The Gorkha Janmukti Morcha (GJM) has done well to call off the agitation it spearheaded in the Darjeeling hills for over a hundred days. The Union home ministry will organise a meeting to discuss the issues raised by the protestors. The protest had begun to lose its sting as the extended bandh crippled normal life in the region. Tourism, the backbone of the local economy, suffered because of the extended shutdown and the violence and educational institutions and businesses were closed. The West Bengal government has described Singh's offer for talks as a face-saver for the GJM. Even if that is true, the state government must now reflect seriously on the reasons that had forced people in the hills to take to the streets again.

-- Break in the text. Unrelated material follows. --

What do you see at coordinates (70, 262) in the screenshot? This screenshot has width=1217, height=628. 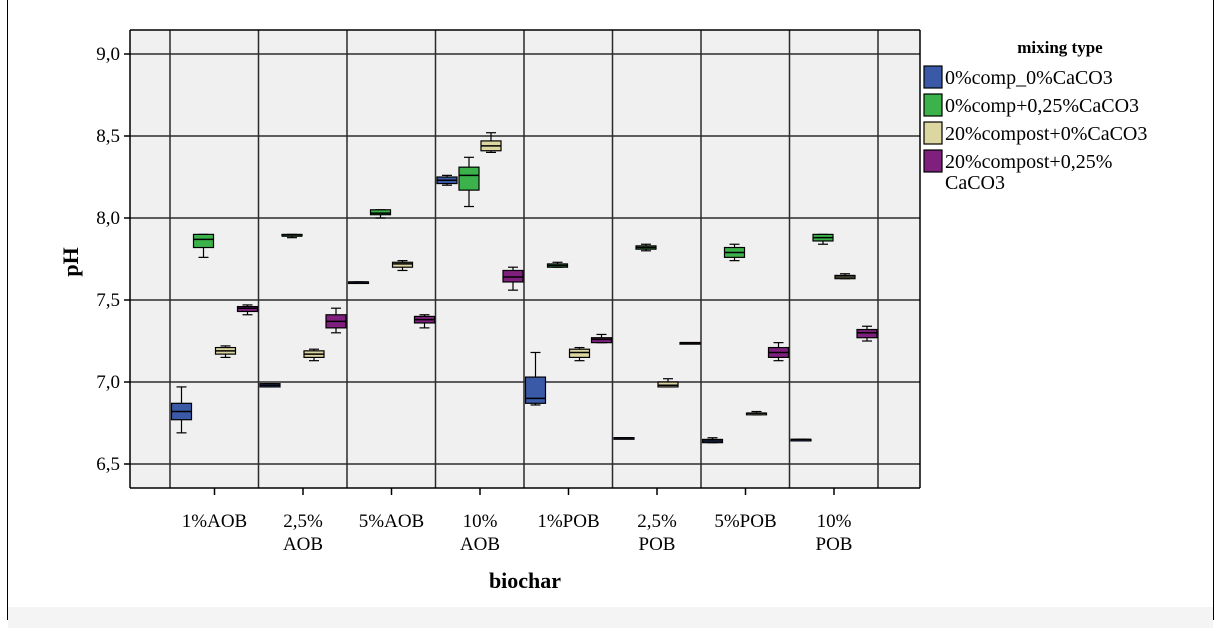 I see `y-axis-title: pH` at bounding box center [70, 262].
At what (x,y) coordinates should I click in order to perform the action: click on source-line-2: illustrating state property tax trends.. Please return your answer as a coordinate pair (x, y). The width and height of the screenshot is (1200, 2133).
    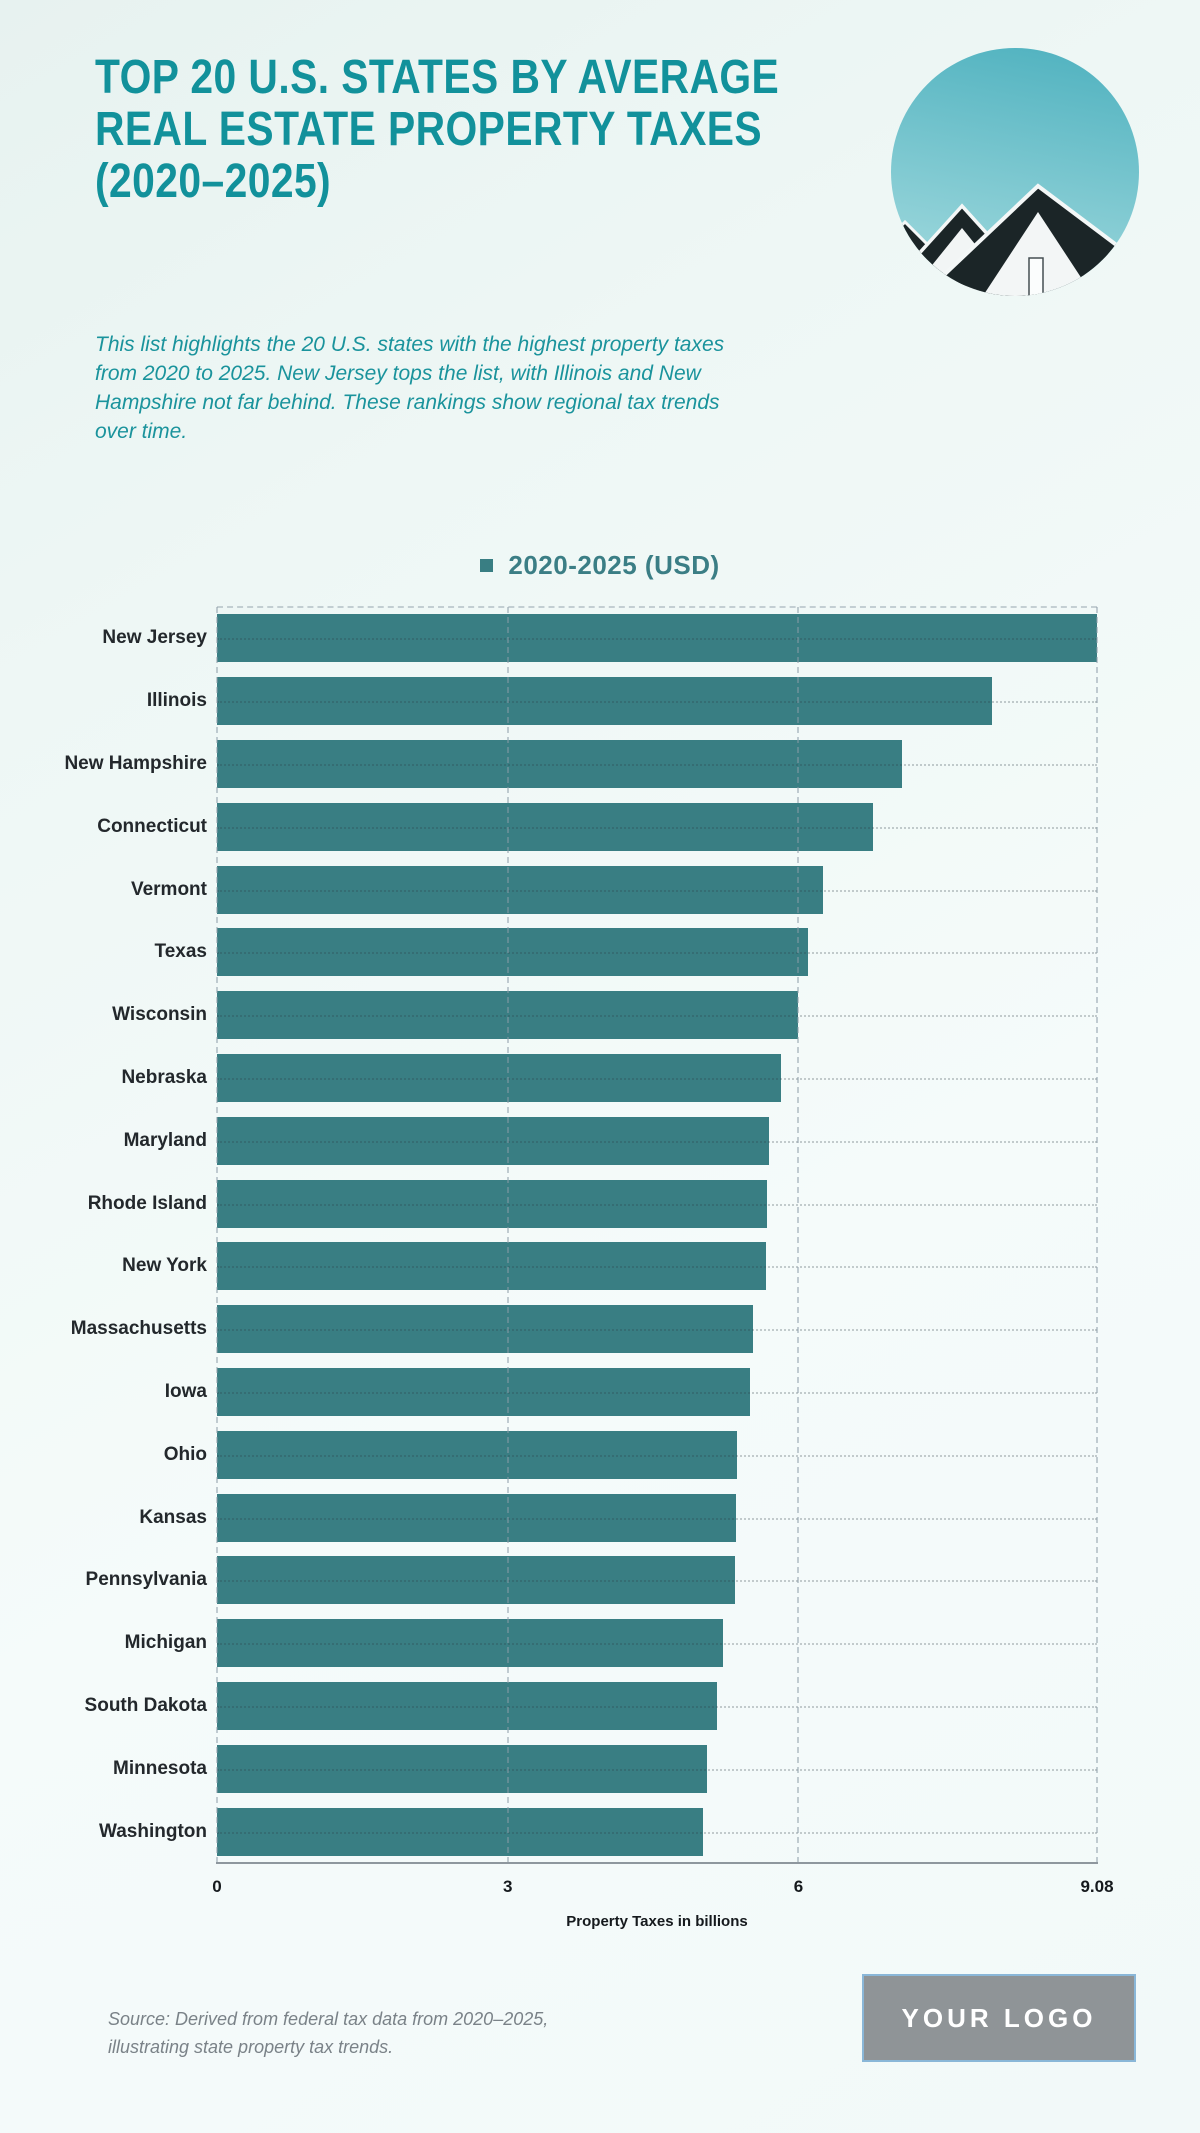
    Looking at the image, I should click on (251, 2047).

There is persuasive evidence to suggest that the Nepali-speaking majority of the Darjeeling hills continues to feel alienated from the state government, which is perceived to exclusively represent the Bengalis of the plains. Communities in the hills believe that Kolkata is unwilling to recognise their unique cultural character and that it wants to subsume their distinct linguistic and ethnic features in a Bengali identity. The idea of a separate Gorkhaland state is born out of a struggle in the hills to maintain a unique sub-regional identity. Of course, issues of governance have also been flagged. The West Bengal government, at various times, has sought to contain the statehood demand with the promise of administrative autonomy. The Darjeeling Gorkha Hill Council of the 1980s to the present Gorkhaland Territorial Administration were created in response to popular movements for a separate state. Though projected as autonomous entities, however, the state governments were reluctant to sufficiently empower them with funds or administrative powers. These bodies, predictably, failed to meet the expectations of the people. The state government has also invited accusations of insensitivity to the cultural claims and sentiments in the hills. The present phase of the protests, for instance, was provoked by an announcement by Chief Minister Mamata Banerjee that Bengali would be made compulsory in all schools.

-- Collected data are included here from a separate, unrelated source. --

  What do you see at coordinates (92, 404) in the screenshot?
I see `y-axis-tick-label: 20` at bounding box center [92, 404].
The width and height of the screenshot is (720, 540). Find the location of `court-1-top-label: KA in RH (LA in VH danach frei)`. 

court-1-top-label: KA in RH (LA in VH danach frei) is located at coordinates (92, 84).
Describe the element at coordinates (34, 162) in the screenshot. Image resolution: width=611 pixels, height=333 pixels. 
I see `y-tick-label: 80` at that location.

Successive state governments have preferred to enforce peace in the hills by exploiting divisions within the Gorkhaland movement. This time, the state government weaned away a section of the GJM earlier this month. A week ago, the government constituted a nine-member board of administrators and bestowed on them the powers vested with GTA. It helped to end the bandh, but in the absence of institutional remedies to genuine concerns about the cultural identity of the hills and administrative autonomy, the protests could return.